### TO BE DONE
Render each line of the listing below as one string in a JSON list, omitting blank lines and leaving out the pictures.

### EXTRACTED DATA
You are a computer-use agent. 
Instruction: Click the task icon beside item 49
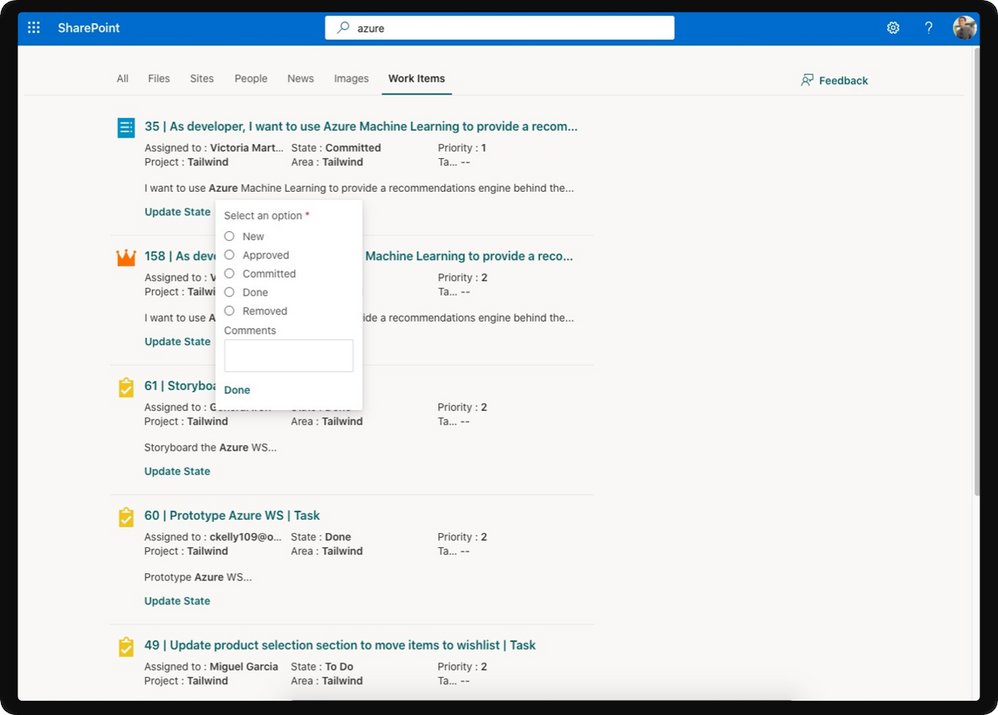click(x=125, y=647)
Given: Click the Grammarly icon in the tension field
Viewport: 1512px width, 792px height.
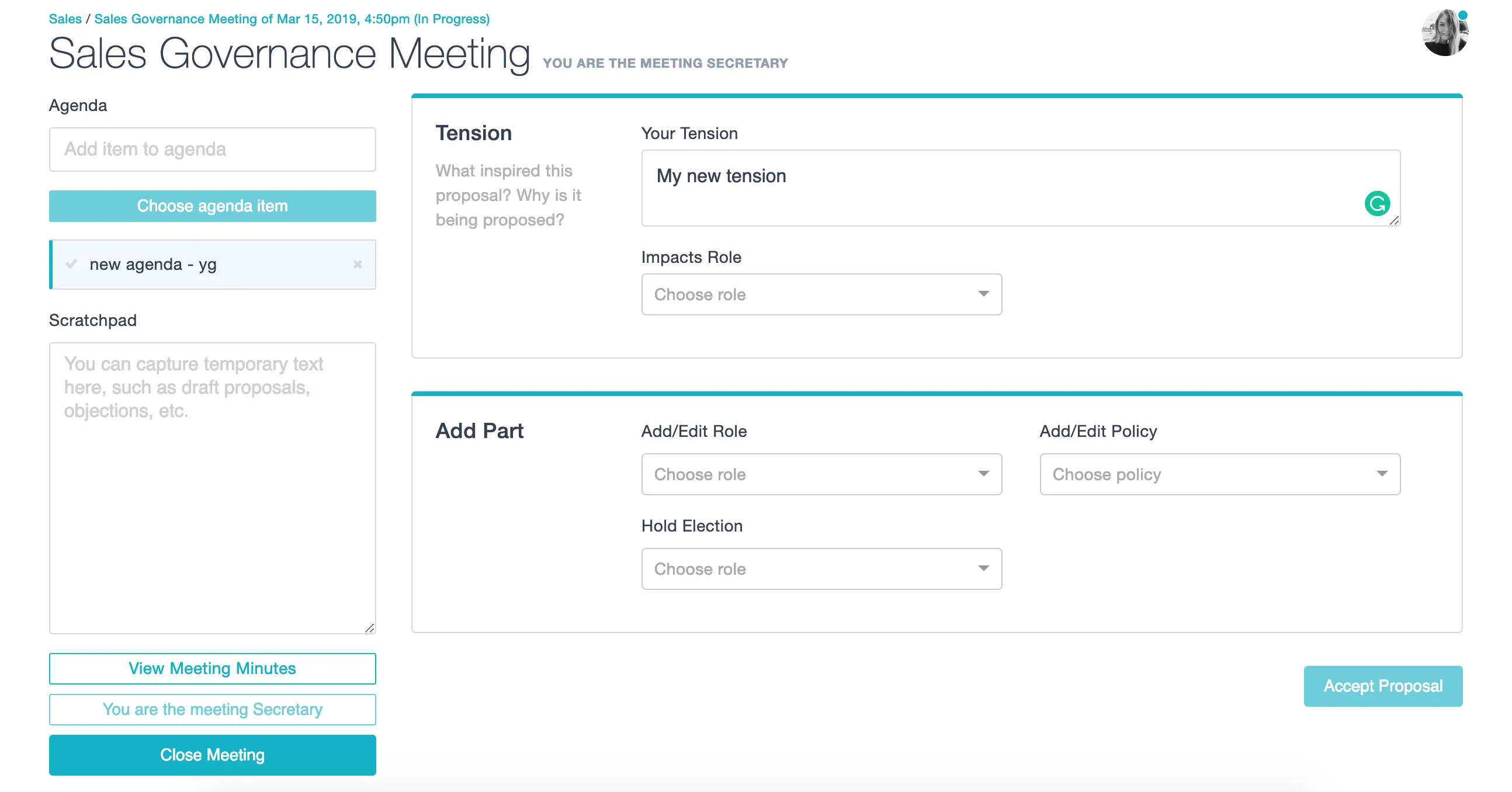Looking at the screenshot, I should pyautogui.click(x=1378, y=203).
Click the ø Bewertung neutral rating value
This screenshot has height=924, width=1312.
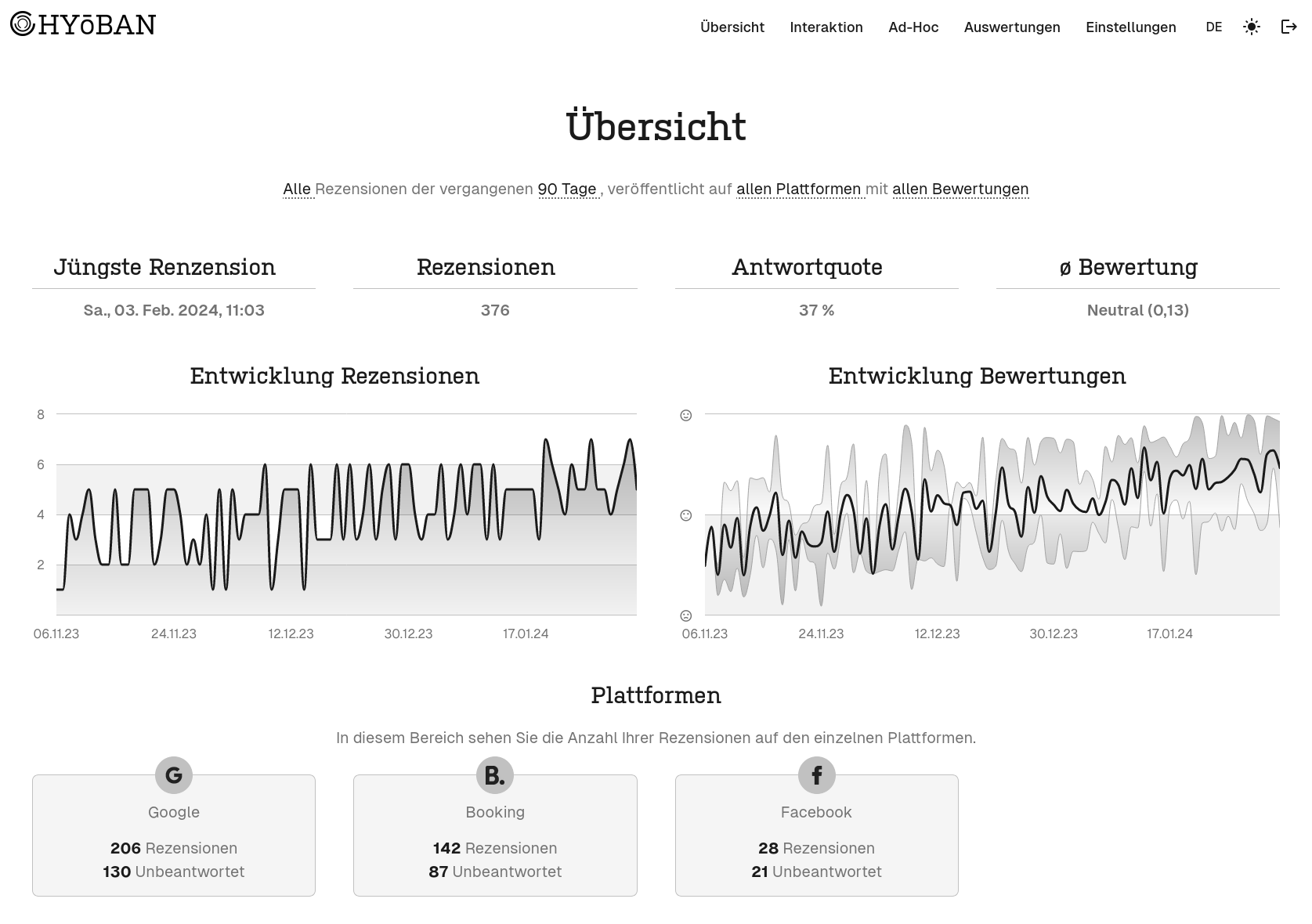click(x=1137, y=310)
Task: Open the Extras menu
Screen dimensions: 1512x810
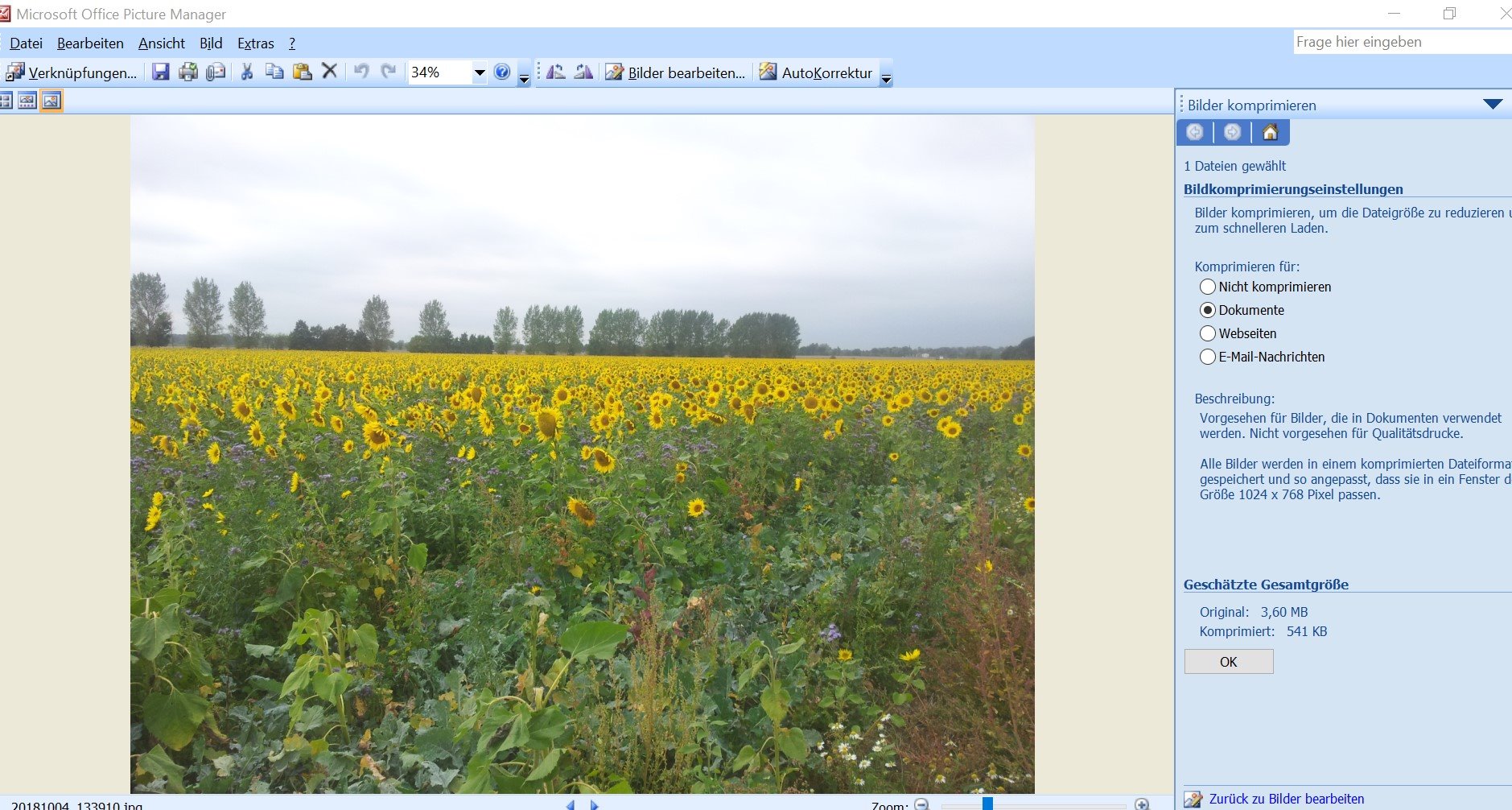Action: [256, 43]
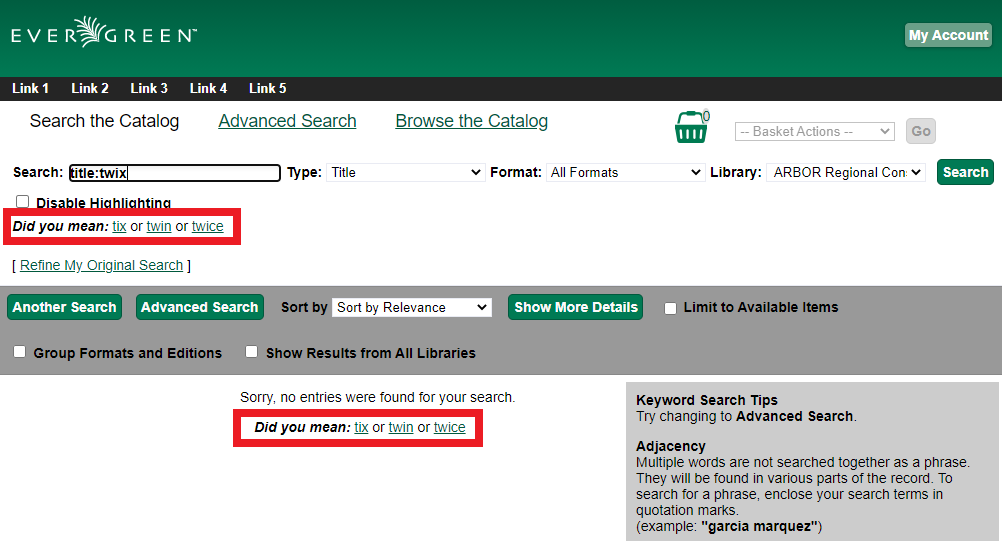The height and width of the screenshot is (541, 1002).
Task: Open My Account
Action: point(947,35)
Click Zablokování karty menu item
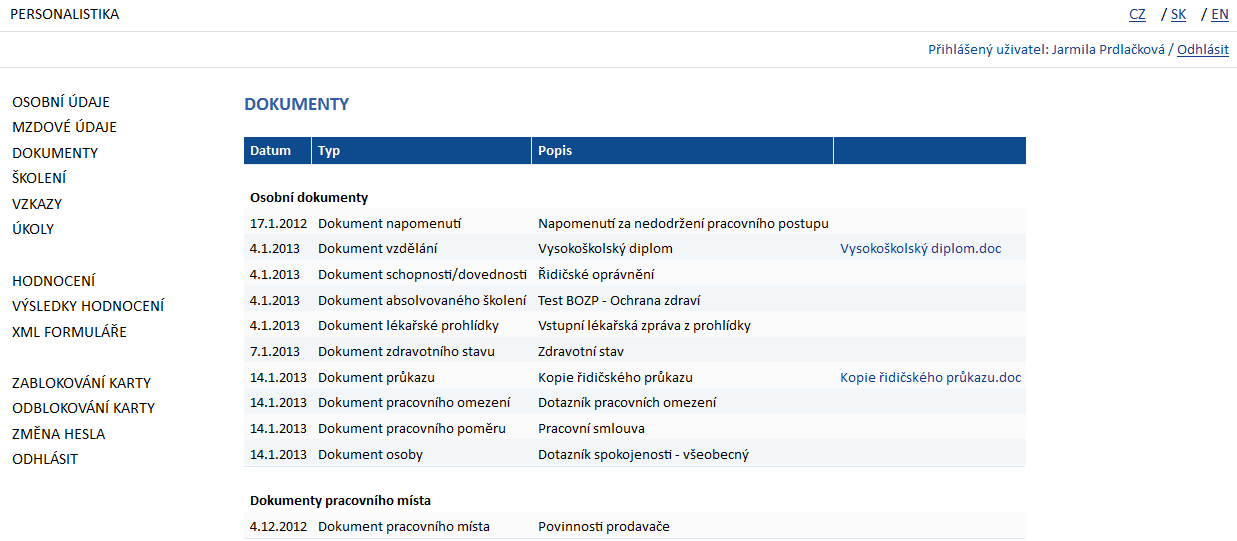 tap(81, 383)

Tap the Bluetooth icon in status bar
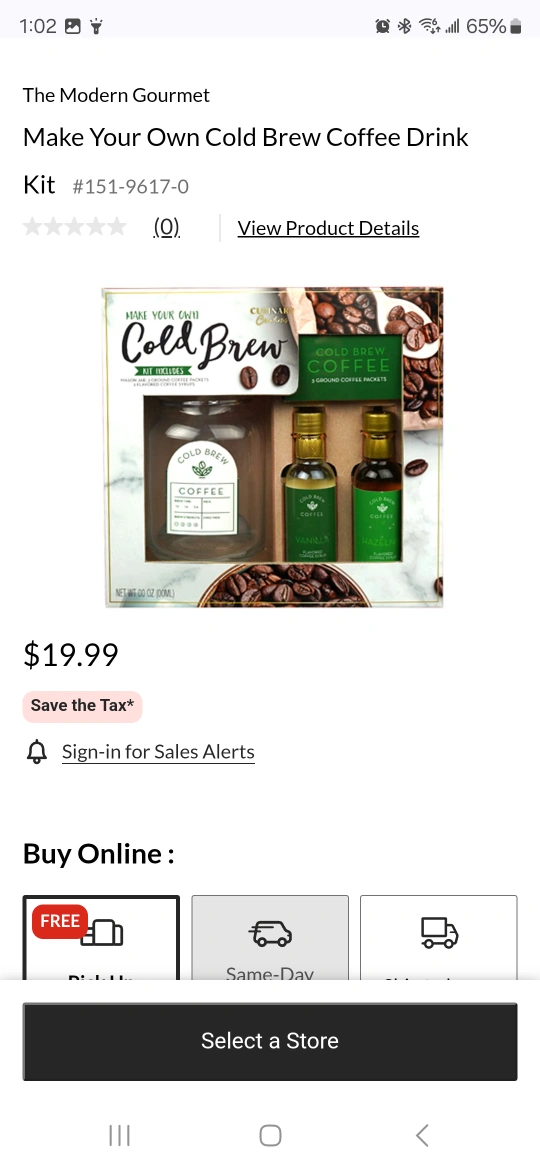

### THE ANSWER
[
  "You are a computer-use agent. ",
  "Instruction: Click the task icon beside item 49",
  "click(x=125, y=647)",
  "Given: Click the Grammarly icon in the tension field",
  "Viewport: 1512px width, 792px height.",
  "Looking at the screenshot, I should pyautogui.click(x=1378, y=203).",
  "Click the ø Bewertung neutral rating value",
  "This screenshot has height=924, width=1312.",
  "click(x=1137, y=310)",
  "Task: Open the Extras menu",
  "Screen dimensions: 1512x810",
  "Action: [256, 43]",
  "The height and width of the screenshot is (541, 1002).",
  "Task: Open My Account",
  "Action: point(947,35)",
  "Click Zablokování karty menu item",
  " tap(81, 383)",
  "Tap the Bluetooth icon in status bar"
]